Abstract

Calcimimetics increase the sensitivity of parathyroid calcium-sensing receptors to extracellular calcium, thereby reducing PTH secretion. This multicenter, randomized, double-blind, placebo-controlled study assessed the ability of the oral calcimimetic cinacalcet HCl to achieve long-term reductions in serum calcium and PTH concentrations in patients with primary hyperparathyroidism (HPT). Patients (n = 78) were randomized to cinacalcet or placebo. Cinacalcet was titrated from 30–50 mg twice daily during a 12-wk dose-titration phase. Efficacy was assessed during 12-wk maintenance and 28-wk follow-up phases. The primary endpoint was the achievement of normocalcemia [serum calcium ≤ 10.3 mg/dl (2.57 mmol/liter)] with at least 0.5 mg/dl (0.12-mmol/liter) reduction from baseline. Plasma PTH, serum and urine biochemistry, biochemical measures of bone turnover, bone mineral density, and safety were also assessed. Seventy-three percent of cinacalcet-treated patients vs. only 5% of placebo-treated patients achieved the primary endpoint (P < 0.001).
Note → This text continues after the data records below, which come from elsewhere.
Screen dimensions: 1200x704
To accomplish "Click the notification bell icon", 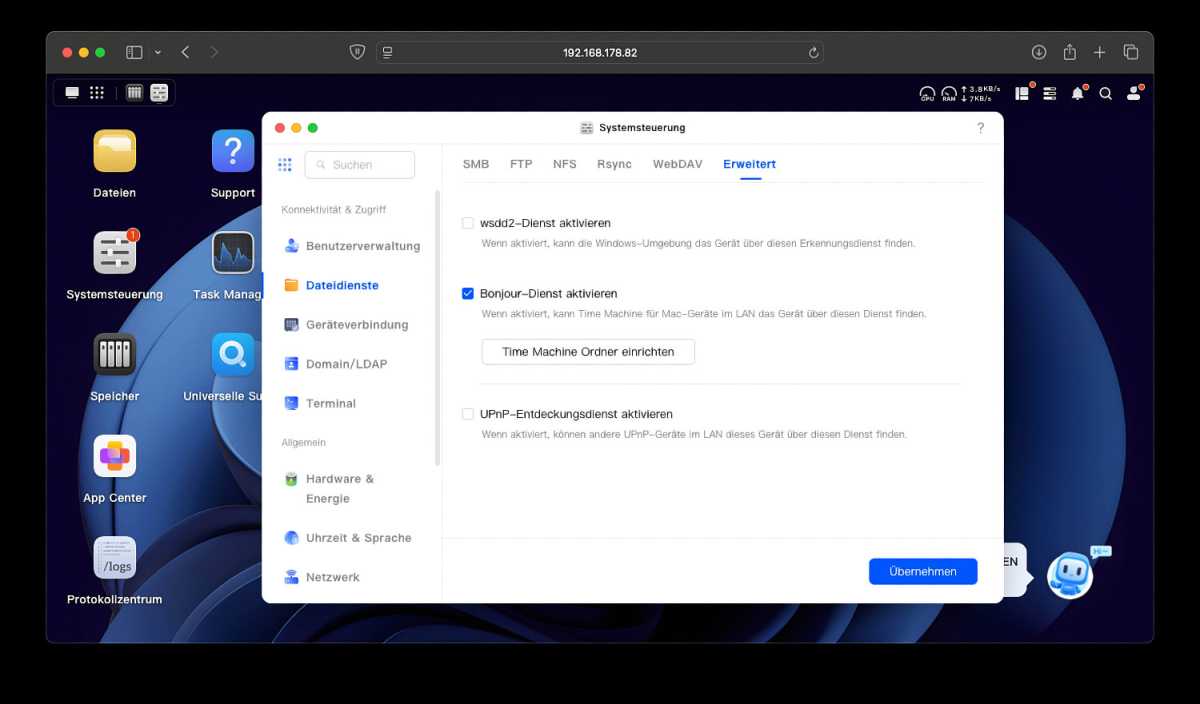I will pos(1077,93).
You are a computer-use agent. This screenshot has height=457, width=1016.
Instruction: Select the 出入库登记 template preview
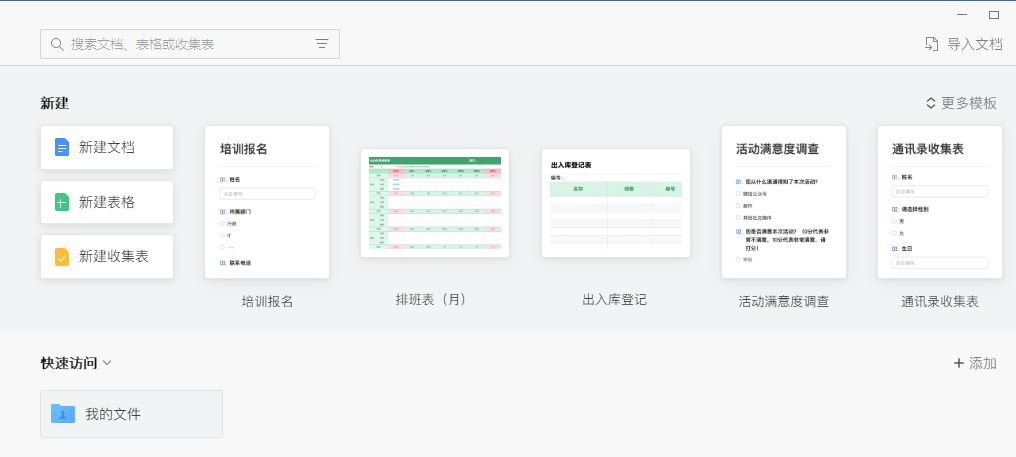coord(616,203)
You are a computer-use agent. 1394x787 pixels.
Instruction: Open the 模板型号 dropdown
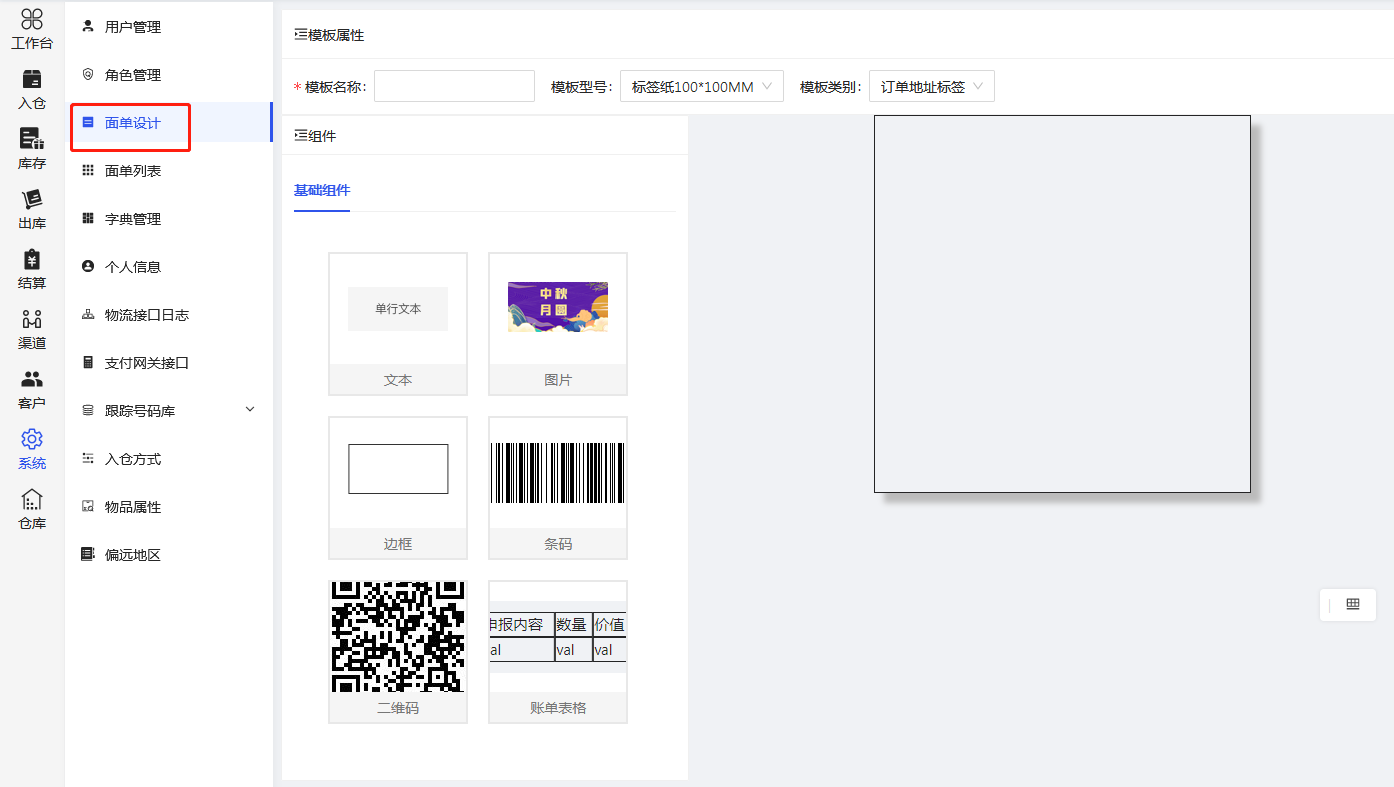[x=701, y=87]
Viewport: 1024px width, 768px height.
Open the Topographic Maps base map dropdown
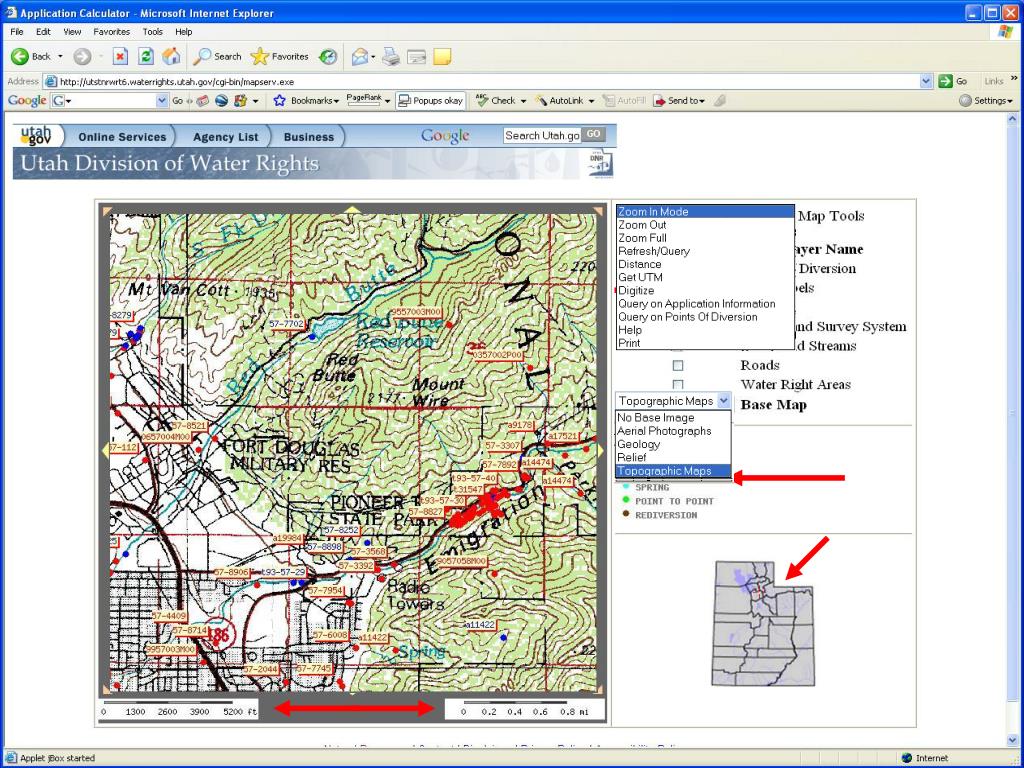click(x=724, y=400)
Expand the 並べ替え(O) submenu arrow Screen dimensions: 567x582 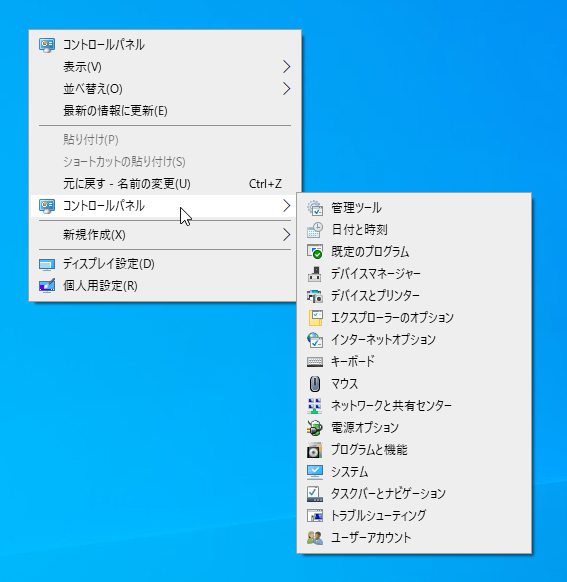pyautogui.click(x=286, y=89)
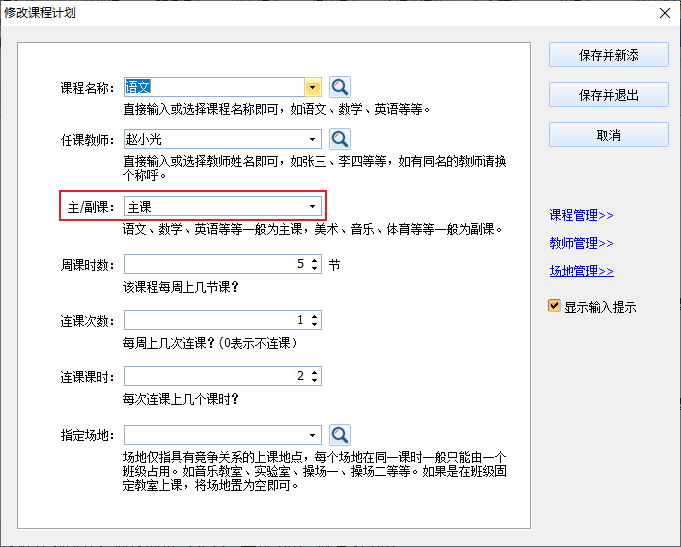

Fasting predose plasma PTH decreased 7.6% in cinacalcet patients but increased 7.7% in placebo patients (P < 0.01). Bone mineral density was unchanged by cinacalcet, but bone resorption and formation markers increased (P < 0.05). Adverse events were mild and similar between treatment groups. Cinacalcet rapidly normalizes serum calcium and reduces PTH in patients with primary HPT, and these effects are maintained with long-term treatment. Cinacalcet may be an effective, nonsurgical approach for management of primary HPT.